Sherry's was a restaurant in New York City. It was established by Louis Sherry in 1880 at 38th Street and Sixth Avenue. In the 1890s, it moved to West 37th Street, near Fifth Avenue.
By 1898 it had moved to the corner of 44th Street and Fifth Avenue, before moving to the Hotel New Netherland on the corner of 59th Street in 1919.

==History==
Around 1880, with $1,300 saved from his time at the Hotel Elberon, Sherry launched his first restaurant in New York City at 38th Street and Sixth Avenue. The new establishment struggled a bit at first, but Sherry's knack for "dainty decorations" and the "novelties of service" won a following from "The Four Hundred" (late 19th century term for New York City's social elite, coined by Ward McAllister). In a short time, Sherry upgraded to a larger (and more prestigious) location at 37th Street and Fifth Avenue in 1890. But even that location proved too small, and again the business upgraded to a building owned by Isaac Vail Brokaw at 44th Street and Fifth Avenue in 1898.

The restaurant was the site for a dinner on horseback held by wealthy industrialist Cornelius Kingsley Garrison Billings, who had recently opened a private trotting stable at what is Fort Tryon Park today. Billings intended to have the dinner at the stables, but changed his mind and rented the main ballroom at Louis Sherry's instead. On March 28, 1903, the horses were brought to the fourth floor of the Sherry building by freight elevator into a room fitted with a canvas backdrop to simulate an English country scene.
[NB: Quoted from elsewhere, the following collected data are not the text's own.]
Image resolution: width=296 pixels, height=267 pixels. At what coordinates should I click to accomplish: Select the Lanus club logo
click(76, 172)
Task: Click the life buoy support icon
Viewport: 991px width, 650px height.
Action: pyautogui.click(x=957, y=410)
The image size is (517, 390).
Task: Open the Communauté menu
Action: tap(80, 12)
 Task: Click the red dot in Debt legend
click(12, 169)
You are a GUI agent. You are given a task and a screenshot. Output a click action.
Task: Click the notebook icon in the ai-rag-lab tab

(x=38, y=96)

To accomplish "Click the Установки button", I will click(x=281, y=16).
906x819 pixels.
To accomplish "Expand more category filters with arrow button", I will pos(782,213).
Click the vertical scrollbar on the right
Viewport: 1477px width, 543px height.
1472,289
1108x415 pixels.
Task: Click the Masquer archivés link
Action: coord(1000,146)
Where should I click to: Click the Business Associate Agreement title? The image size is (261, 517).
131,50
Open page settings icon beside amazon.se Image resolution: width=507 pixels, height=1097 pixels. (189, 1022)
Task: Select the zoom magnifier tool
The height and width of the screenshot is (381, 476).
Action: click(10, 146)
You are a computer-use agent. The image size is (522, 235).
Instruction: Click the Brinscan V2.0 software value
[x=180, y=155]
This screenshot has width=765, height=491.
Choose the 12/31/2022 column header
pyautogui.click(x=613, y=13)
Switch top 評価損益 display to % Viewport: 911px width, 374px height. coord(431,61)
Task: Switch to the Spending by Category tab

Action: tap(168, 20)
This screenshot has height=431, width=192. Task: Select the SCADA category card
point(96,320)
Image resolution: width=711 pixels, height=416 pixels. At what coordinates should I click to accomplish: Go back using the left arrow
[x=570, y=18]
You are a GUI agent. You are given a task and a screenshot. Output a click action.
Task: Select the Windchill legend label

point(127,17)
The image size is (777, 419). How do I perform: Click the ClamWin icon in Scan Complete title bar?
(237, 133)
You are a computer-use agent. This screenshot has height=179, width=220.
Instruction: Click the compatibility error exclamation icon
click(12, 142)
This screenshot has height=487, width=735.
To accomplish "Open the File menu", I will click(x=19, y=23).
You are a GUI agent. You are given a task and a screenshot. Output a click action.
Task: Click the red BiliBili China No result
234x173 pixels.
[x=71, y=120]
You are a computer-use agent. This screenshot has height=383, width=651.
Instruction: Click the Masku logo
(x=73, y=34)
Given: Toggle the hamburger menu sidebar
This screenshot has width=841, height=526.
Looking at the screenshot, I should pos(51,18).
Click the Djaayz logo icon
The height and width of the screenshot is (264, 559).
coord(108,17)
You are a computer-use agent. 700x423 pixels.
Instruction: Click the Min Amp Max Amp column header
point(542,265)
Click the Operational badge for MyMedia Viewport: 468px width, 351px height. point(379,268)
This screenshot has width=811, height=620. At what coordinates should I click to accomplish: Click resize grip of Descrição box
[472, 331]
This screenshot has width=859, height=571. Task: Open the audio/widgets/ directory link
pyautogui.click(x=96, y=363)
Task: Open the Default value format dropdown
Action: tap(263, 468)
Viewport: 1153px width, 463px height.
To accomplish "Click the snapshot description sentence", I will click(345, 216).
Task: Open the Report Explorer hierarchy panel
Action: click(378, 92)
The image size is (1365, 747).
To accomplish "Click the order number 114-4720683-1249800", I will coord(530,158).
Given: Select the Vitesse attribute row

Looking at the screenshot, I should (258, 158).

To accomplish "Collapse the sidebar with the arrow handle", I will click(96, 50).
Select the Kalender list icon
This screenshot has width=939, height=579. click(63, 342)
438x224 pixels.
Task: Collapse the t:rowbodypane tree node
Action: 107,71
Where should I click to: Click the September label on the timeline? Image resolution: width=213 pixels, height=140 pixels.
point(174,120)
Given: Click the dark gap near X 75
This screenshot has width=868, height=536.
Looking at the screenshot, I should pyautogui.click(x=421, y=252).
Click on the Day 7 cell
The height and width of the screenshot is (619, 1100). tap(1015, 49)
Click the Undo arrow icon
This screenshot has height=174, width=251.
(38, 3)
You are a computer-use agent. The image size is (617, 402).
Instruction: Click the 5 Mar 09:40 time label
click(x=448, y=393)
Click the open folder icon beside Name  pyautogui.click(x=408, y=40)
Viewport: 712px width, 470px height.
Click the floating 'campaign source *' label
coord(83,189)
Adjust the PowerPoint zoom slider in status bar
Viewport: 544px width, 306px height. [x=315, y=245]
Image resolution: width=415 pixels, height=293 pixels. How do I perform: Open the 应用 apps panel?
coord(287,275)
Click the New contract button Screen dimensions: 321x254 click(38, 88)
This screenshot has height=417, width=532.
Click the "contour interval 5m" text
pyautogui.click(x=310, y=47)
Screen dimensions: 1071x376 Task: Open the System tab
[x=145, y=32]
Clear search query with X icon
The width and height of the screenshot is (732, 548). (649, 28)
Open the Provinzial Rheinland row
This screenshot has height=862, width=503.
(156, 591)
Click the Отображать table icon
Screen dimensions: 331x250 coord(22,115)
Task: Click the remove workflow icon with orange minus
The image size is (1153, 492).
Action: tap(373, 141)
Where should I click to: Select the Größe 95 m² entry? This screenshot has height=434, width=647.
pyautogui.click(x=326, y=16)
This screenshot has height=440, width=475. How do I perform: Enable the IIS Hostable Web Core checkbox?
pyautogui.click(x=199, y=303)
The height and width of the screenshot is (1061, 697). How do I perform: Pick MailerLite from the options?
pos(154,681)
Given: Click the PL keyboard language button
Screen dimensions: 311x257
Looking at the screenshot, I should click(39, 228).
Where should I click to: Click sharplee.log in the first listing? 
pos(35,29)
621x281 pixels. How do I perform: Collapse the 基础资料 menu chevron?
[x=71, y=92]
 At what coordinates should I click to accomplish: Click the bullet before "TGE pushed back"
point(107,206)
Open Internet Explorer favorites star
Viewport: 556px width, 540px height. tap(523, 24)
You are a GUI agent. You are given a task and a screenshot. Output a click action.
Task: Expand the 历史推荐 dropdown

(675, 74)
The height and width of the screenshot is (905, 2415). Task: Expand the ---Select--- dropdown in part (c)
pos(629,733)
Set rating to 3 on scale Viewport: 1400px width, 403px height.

Billings invited 36 guests to dine with him on horseback. Trays for the food were attached to the riding saddles and champagne was able to be sipped from a bottle in one's saddlebag via rubber tubing. The horses were not Billings' own, but had been rented from local riding academies for the dinner; they were fed with troughs.

In 1919 it moved to Hotel New Netherland, on the corner of 59th Street.